THE PROBLEM:
The line with "Place cursor at the left terminal prompt" marks where to begin; print it and all lines after it in the material below exactly, skipping pictures.

EXERCISE INPUTS:
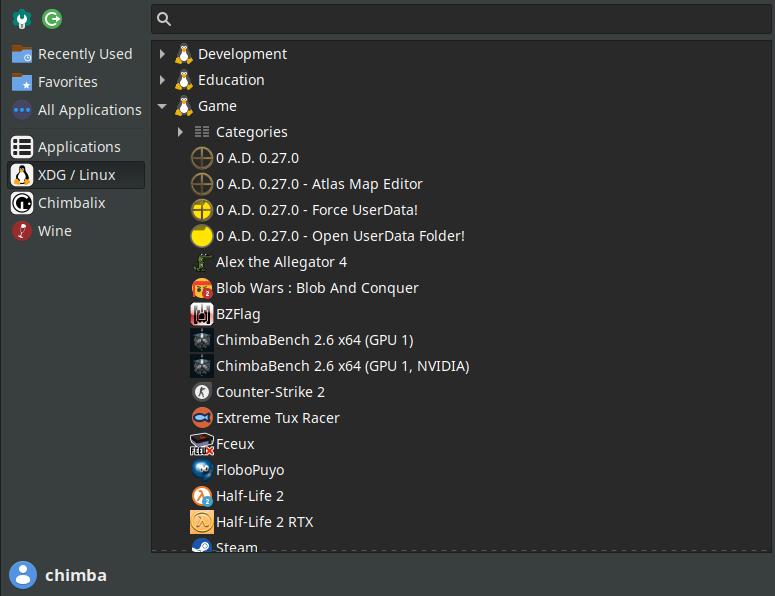Click the Steam application icon
Screen dimensions: 775x596
pos(202,545)
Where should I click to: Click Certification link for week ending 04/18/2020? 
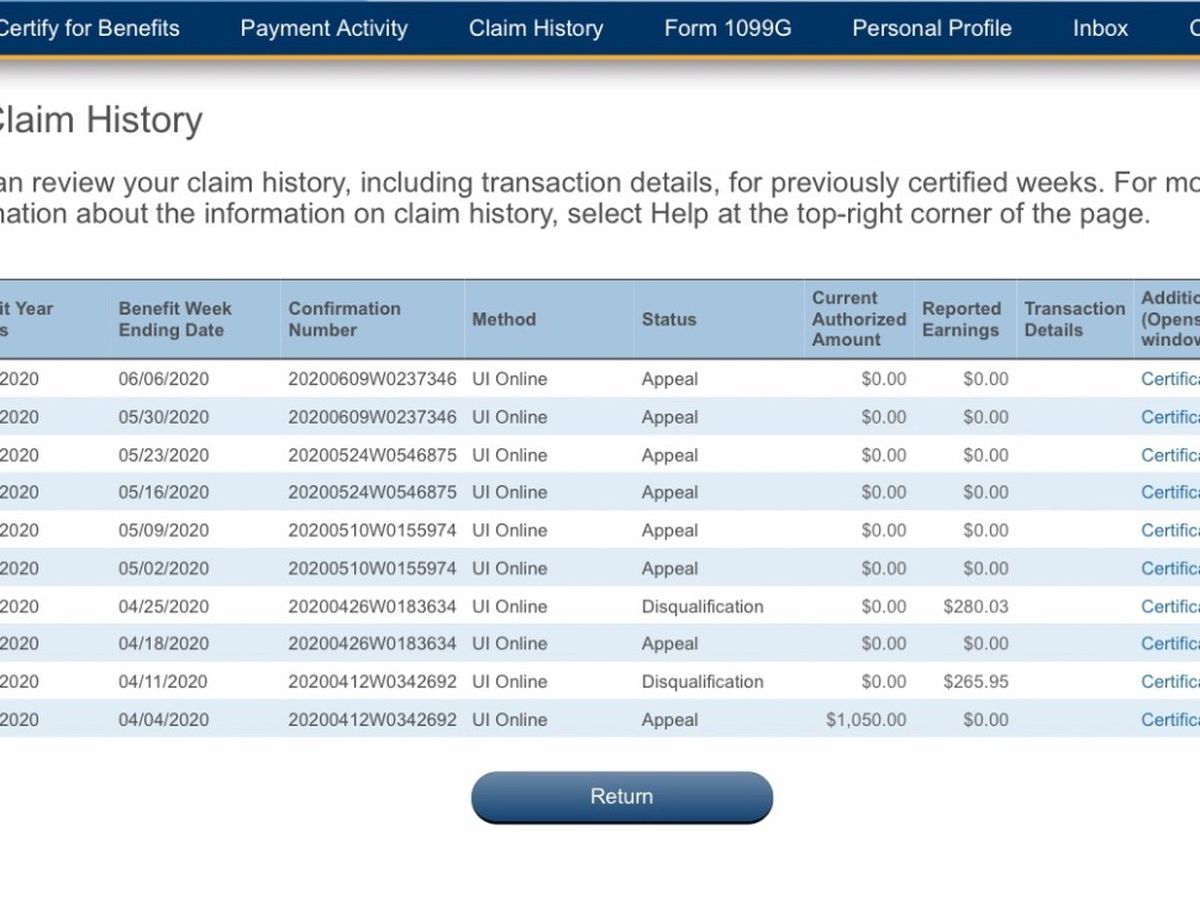[1170, 644]

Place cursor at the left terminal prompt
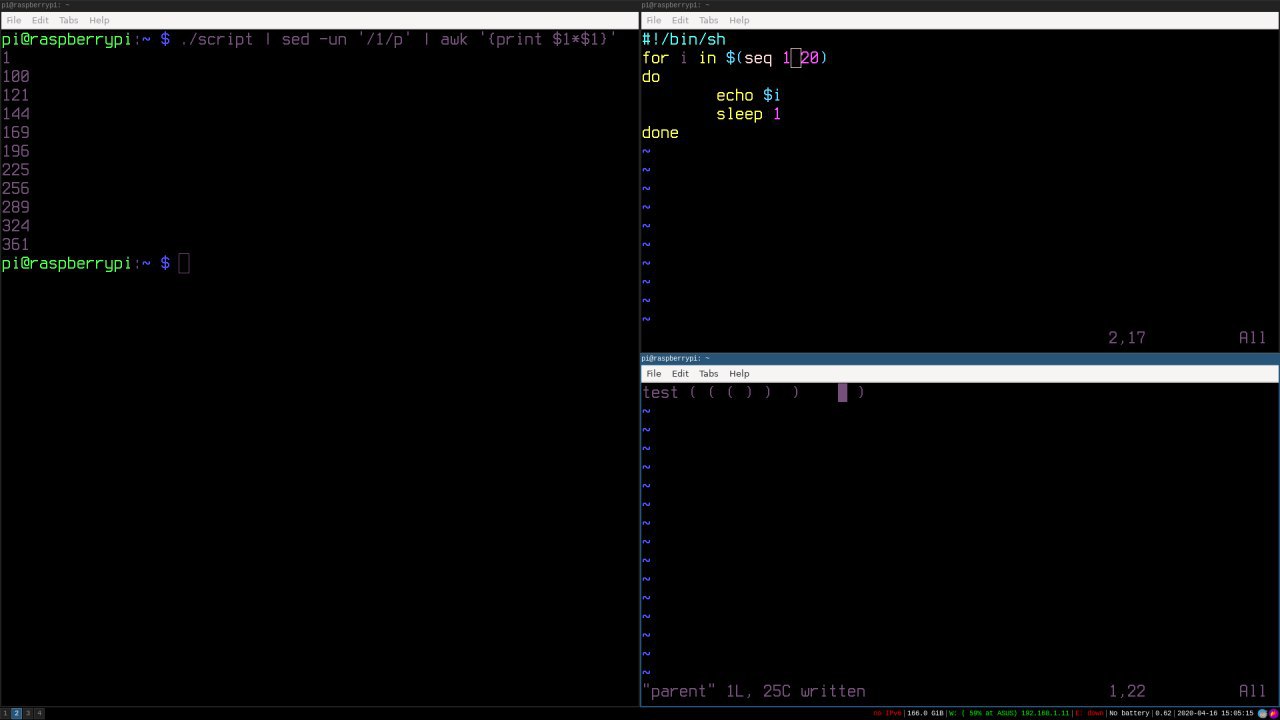click(x=184, y=263)
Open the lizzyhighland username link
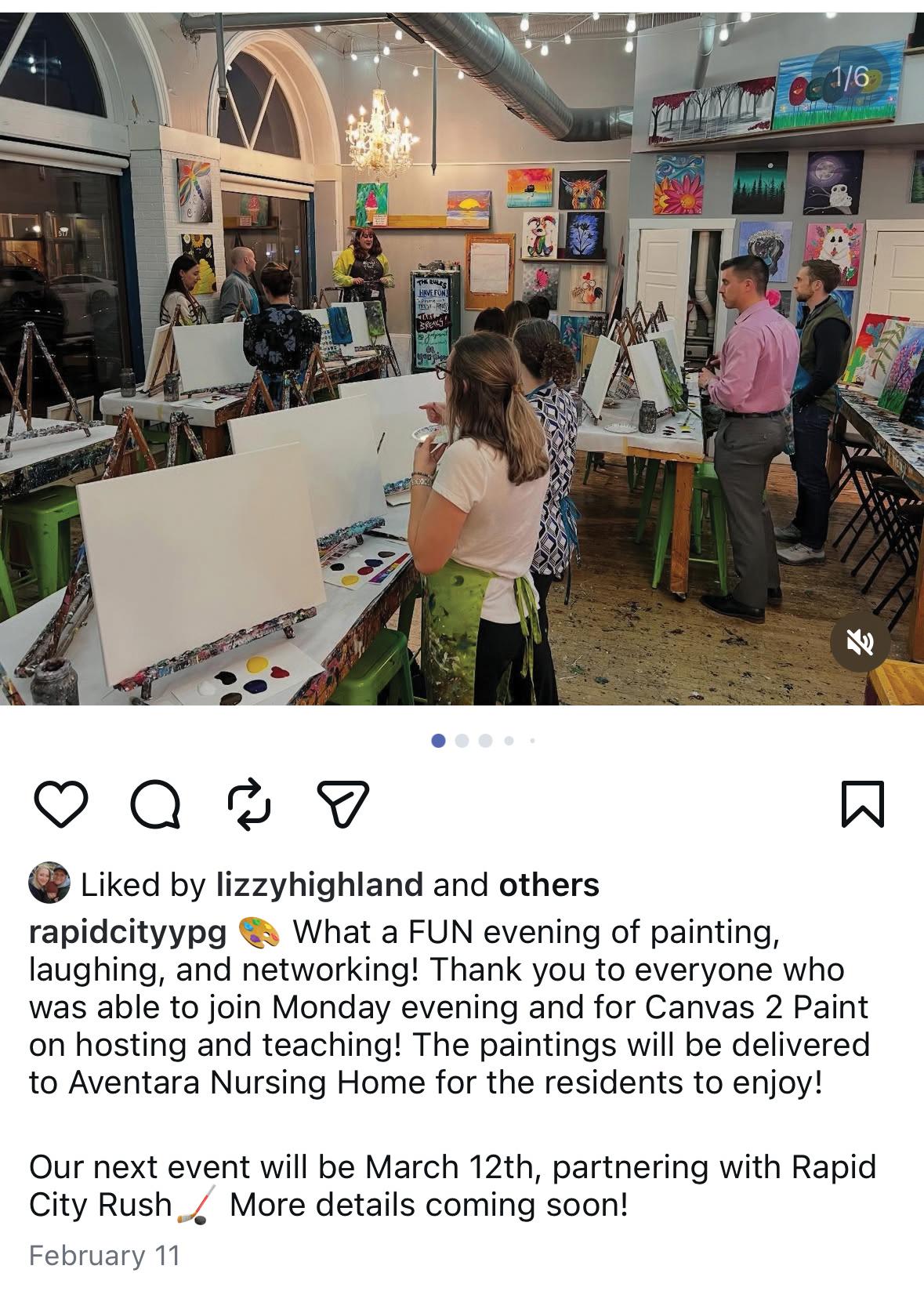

SOLUTION TO THIS PROBLEM:
Place cursor at the left terminal prompt
click(x=184, y=263)
Open the lizzyhighland username link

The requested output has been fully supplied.